As Europe tears itself apart, the world is watching anxiously. Entangled in their multiple crises, self-absorbed EU leaders appear oblivious to the impact of their conduct and policies on Europe’s global standing. But in this interdependent and inter-connected world, what happens in Europe doesn’t stay in Europe. It sends shockwaves across the world.
Europe matters. It’s partly economics. The world needs European markets and investments. In a world desperate for higher growth and more jobs, Europe’s stagnant or slow-growing economies are a source of deep concern.
Worries over Europe’s lacklustre economic performance have grown as the Chinese growth engine slows down to a “new normal”. Latest World Trade Organisation (WTO) data shows global trade tumbling 13% last year to $16.5 trillion, from $19 trillion in 2014. In volume terms, world trade remained flat in 2015.

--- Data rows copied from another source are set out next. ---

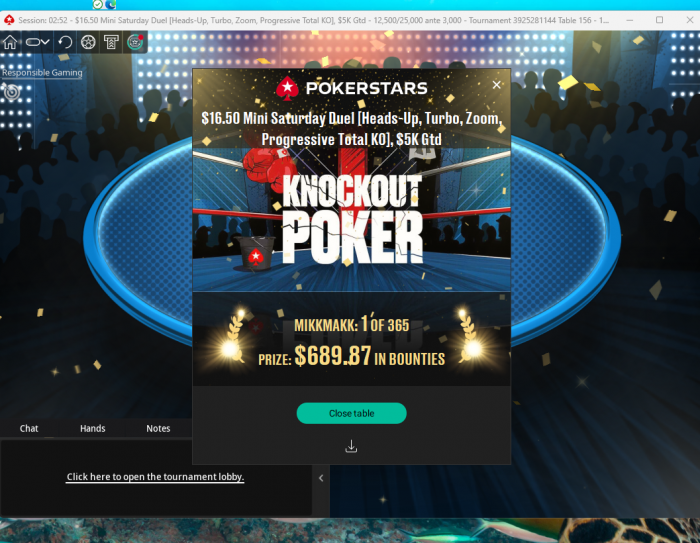Maximize the PokerStars table window

tap(659, 20)
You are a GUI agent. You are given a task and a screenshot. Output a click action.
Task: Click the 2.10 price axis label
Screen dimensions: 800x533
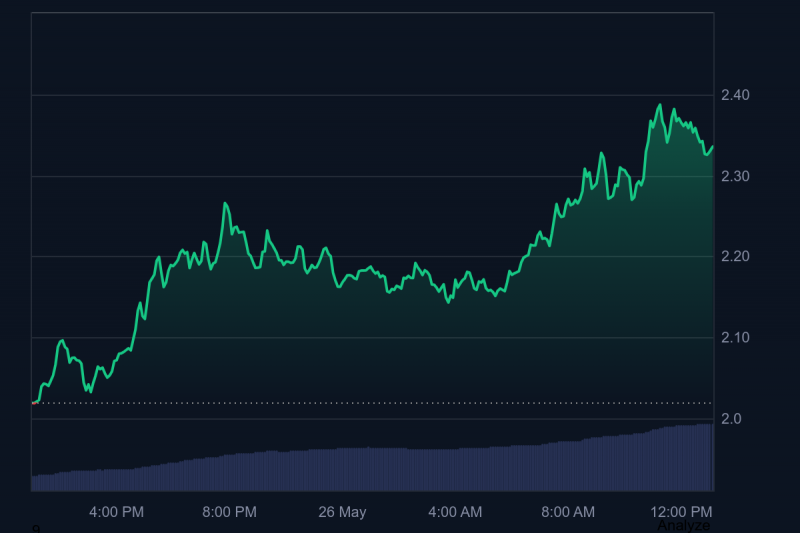pos(735,337)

European technology, standards, expertise and know-how also matter. It’s no surprise that emerging nations embarked on ambitious economic transformation agendas want access to Europe’s intellectual expertise.
For proof, look no further than the EU’s recent meetings with China and India and their emphasis on cooperation in areas like urbanisation, digital development, clean energy and water management.

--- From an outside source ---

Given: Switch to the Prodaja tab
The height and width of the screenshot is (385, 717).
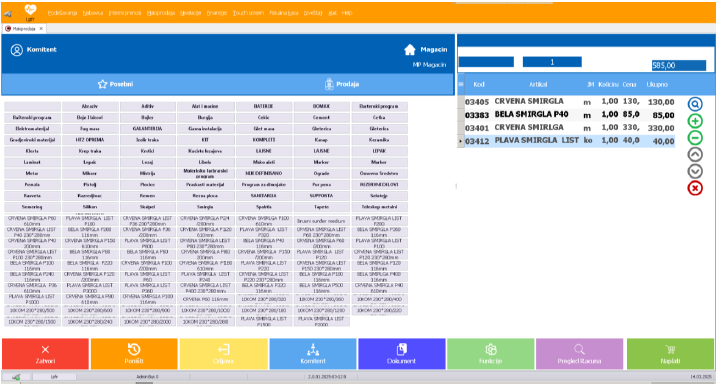Looking at the screenshot, I should click(x=342, y=84).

But for many outsiders, Europe is about more than trade and business. It is a major source of development assistance and humanitarian aid. In Asia, Africa and Latin America, the EU’s regional integration efforts are a source of inspiration.
Europe is also an agent for economic, social and political change outside its borders. It promotes human rights, democracy and the rule of law. Hardline governments may not like it, but their citizens certainly do.

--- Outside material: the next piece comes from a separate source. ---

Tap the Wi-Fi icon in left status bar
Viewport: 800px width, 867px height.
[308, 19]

Slowly but surely, Europe is also developing its security credentials. Not as a hard military power, but in its capacity to promote confidence-building measures, reconciliation between adversaries and to tackle non-traditional security threats.
These achievements were built slowly, over time. They are now at risk. Europe’s international standing is taking a battering. As they stumble in their efforts to deal with refugees, terrorists and Brexit as well as with the structural challenge of slow growth and jobs, European leaders are sending a message of discord and weakness to the world.
Given Europe’s complex relationship with its foreign friends, there could have been some gloating abroad. After all, for years, European policymakers seemed to think their main task was to lecture, harangue and finger-wag their way through world capitals. Appalled critics called Europeans arrogant and complacent.
No longer. In an intertwined world, no one is safe. Far from showing any signs ofschadenfreude, most world leaders are genuinely concerned at Europe’s predicament.
“Europe is not tranquil at the moment, we are following developments very closely,” China’s Assistant Foreign Minister Liu Haixing told a meeting of European and Chinese academics and think tank representatives in Beijing last week. “We are optimistic about the EU’s future and its ability and determination to overcome difficulties,” he added.
Queries about Europe’s future also come from family, friends, colleagues, students and business representatives who want to know if this time, again, Europe will bounce back, come to its senses, regain its reputation as a land of tolerance and humanity.
Their collective appeal to European leaders is simple: enough already, stop bickering, get your act together. The world wants and needs a strong and resilient Europe. The message is clear – but is anyone in Europe really listening?